Construction superintendent Tyler Taylor has been with Klausing Group for four years and currently oversees two construction crews. Each is called on to perform major installs and bid build work.  “We have two new 20-ft deck-over trailers with dove tails,” he explains. “How each is equipped depends on the day. They could be hauling plant material or a Toro Dingo, with several attachments, a Bobcat T590, also with an array of attachments, or a trencher for irrigation.”

His favorite piece of equipment is the Dingo, because, as he notes, it’s so versatile and can be used in big and small areas alike. Whereas the Dingo is his favorite, the skid steer is a requisite for lifting anything over 1,000 pounds, including pallets full of sod. It, too, is versatile, when outfitted with a pallet fork, smooth bucket, tooth bucket, auger, or a Harley rake for finished grading. The trailer also has a tool box filled with a variety of hand tools.

The outfit is hauled from site to site with a Ford F-450 crew cab, with a 10-ft dump bed, 4-ft side boards, and a cab overhang for strapping on a wheel barrow.

Nine-year company veteran Jorge Tolentino, is one of six maintenance crew leaders. “Our teams go out with either 20 or 25-ft enclosed trailers, each pulled by a four-door Ford F-350,” he relates. “A typical crew would carry four mowers, including two Exmark zero-turns with 60-inch decks, one 60-inch midsize with a Velke, and a 30-inch push mower. Also, on board is an array of Stihl hand-held equipment, spray tanks, a big trash can, and a tool rack.

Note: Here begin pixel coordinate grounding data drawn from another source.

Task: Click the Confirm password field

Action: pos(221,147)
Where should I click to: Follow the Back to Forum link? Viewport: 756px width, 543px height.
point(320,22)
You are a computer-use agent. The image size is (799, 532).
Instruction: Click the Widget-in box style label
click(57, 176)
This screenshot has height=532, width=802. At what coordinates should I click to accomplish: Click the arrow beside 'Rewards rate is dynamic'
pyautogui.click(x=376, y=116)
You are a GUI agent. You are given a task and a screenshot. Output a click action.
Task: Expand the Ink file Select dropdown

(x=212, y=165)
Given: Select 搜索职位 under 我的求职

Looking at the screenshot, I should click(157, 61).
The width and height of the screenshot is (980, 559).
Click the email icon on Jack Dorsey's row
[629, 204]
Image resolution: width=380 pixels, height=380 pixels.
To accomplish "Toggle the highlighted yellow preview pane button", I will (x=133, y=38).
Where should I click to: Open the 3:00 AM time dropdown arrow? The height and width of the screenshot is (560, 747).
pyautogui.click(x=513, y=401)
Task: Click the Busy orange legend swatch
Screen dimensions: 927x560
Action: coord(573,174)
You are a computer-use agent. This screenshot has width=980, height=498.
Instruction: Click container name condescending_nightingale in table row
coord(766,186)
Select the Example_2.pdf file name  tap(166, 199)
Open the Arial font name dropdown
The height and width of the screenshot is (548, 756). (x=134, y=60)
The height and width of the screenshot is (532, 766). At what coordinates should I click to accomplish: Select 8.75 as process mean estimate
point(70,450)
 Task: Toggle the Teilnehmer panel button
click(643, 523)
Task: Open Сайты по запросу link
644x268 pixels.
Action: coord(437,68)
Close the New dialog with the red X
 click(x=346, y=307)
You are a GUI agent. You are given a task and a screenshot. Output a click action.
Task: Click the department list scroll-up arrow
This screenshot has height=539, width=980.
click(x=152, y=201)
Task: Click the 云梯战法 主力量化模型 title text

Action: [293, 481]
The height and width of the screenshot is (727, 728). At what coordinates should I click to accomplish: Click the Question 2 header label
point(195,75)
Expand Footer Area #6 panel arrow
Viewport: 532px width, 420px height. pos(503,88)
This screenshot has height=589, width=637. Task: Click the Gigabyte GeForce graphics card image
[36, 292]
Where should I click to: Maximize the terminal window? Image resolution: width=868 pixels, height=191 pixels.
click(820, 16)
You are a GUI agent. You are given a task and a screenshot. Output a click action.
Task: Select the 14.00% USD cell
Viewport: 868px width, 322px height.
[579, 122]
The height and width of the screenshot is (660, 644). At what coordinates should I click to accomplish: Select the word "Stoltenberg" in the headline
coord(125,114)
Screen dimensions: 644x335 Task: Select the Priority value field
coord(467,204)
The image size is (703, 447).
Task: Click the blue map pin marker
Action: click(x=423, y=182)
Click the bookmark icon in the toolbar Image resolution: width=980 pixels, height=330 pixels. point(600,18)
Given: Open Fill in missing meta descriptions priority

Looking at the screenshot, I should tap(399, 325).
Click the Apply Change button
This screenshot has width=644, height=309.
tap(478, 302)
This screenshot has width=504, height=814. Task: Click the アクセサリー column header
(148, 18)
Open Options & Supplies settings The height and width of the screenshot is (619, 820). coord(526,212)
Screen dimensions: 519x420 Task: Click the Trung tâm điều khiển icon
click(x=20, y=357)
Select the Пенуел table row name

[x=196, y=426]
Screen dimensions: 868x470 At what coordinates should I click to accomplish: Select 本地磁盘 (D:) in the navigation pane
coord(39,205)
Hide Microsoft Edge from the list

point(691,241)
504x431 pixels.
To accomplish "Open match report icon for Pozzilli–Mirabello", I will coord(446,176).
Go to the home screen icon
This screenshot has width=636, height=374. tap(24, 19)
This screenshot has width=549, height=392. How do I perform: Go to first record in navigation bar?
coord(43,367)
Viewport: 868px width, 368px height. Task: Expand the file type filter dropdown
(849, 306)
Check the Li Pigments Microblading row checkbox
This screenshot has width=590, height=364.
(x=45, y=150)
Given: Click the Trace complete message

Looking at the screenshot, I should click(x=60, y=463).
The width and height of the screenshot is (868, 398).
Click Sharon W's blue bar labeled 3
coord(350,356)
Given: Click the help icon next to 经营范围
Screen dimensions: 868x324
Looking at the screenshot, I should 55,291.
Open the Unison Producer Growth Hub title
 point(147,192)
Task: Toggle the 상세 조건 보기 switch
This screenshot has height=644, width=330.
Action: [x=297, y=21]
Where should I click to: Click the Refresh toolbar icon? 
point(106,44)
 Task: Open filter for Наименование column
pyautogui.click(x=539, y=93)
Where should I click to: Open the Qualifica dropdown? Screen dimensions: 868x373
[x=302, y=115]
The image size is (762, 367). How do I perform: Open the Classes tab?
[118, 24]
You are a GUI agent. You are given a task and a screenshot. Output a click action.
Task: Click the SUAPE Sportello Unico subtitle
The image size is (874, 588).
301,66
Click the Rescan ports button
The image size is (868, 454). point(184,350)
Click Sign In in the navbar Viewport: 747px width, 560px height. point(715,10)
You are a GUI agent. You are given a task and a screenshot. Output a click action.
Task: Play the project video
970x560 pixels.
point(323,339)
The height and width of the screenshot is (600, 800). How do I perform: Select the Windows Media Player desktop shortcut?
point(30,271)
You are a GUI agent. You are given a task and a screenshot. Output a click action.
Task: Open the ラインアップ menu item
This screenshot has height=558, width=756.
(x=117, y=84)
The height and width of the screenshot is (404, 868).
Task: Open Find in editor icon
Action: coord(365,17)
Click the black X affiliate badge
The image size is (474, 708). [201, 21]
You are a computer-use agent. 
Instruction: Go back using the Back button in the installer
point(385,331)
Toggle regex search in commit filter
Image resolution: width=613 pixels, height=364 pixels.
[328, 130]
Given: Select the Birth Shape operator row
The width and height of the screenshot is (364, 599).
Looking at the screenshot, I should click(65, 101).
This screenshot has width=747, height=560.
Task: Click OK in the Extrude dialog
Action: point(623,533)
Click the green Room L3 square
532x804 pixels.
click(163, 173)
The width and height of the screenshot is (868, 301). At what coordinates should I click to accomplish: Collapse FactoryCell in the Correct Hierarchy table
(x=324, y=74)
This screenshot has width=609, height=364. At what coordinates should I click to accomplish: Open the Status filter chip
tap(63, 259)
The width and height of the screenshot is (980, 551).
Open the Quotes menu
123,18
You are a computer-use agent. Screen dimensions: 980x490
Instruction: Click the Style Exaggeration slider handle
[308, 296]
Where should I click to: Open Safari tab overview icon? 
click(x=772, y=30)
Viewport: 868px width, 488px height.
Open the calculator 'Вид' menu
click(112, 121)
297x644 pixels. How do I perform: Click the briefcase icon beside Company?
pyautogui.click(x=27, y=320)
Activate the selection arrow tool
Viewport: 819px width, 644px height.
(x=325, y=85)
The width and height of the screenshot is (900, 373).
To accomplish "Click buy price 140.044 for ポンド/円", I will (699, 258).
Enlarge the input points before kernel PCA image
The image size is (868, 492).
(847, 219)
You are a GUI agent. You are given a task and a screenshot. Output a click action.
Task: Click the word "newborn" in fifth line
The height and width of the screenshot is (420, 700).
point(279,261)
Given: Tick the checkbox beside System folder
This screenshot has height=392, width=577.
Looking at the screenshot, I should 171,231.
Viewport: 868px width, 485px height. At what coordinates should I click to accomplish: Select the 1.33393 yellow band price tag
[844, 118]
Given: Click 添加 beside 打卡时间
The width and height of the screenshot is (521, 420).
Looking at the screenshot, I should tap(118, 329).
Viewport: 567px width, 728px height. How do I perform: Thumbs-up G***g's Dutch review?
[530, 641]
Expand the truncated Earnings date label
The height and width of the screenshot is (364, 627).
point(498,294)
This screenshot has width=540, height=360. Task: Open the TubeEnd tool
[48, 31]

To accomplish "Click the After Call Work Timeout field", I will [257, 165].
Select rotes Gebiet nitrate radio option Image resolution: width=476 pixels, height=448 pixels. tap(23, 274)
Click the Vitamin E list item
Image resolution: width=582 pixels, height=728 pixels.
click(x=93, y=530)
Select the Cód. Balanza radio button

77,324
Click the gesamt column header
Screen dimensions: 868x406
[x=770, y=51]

“Our trailers are equipped with everything we need for the day. There’s a 40-gallon fuel tank for mowers and a 5-gallon can of mixed gas for hand-held equipment.”

Tolentino’s favorite piece of equipment is the 60-inch Exmark zero-turn, a machine, he says, that mows a lot of grass in a hurry. Surprisingly, the most critical item on his trailer is neither a mower nor a hand-held tool Instead, it’s spare string line for trimmers or other small replacement parts that can save the day. Says Tolentino, “Going back to the shop for something as small as string line is time consuming and can kill your budget.”

There’s another item on board that’s critical, especially on hot summer days, he emphasizes. That’s a five-gallon water tank to keep crew members hydrated.

Last Word

What criteria are among the most important when buying new equipment? Company founder and president Roscoe Klausing says he looks for manufacturers that offer a family of products that can help reduce the number of makes and models in their inventory. Good dealer support is a requisite, as well.  Although his company hasn’t put a high priority on purchasing energy-efficient equipment, he notes that continually updating the fleet with late model equipment and vehicles increases fuel-efficiency while keeping emissions as the lowest end of the spectrum.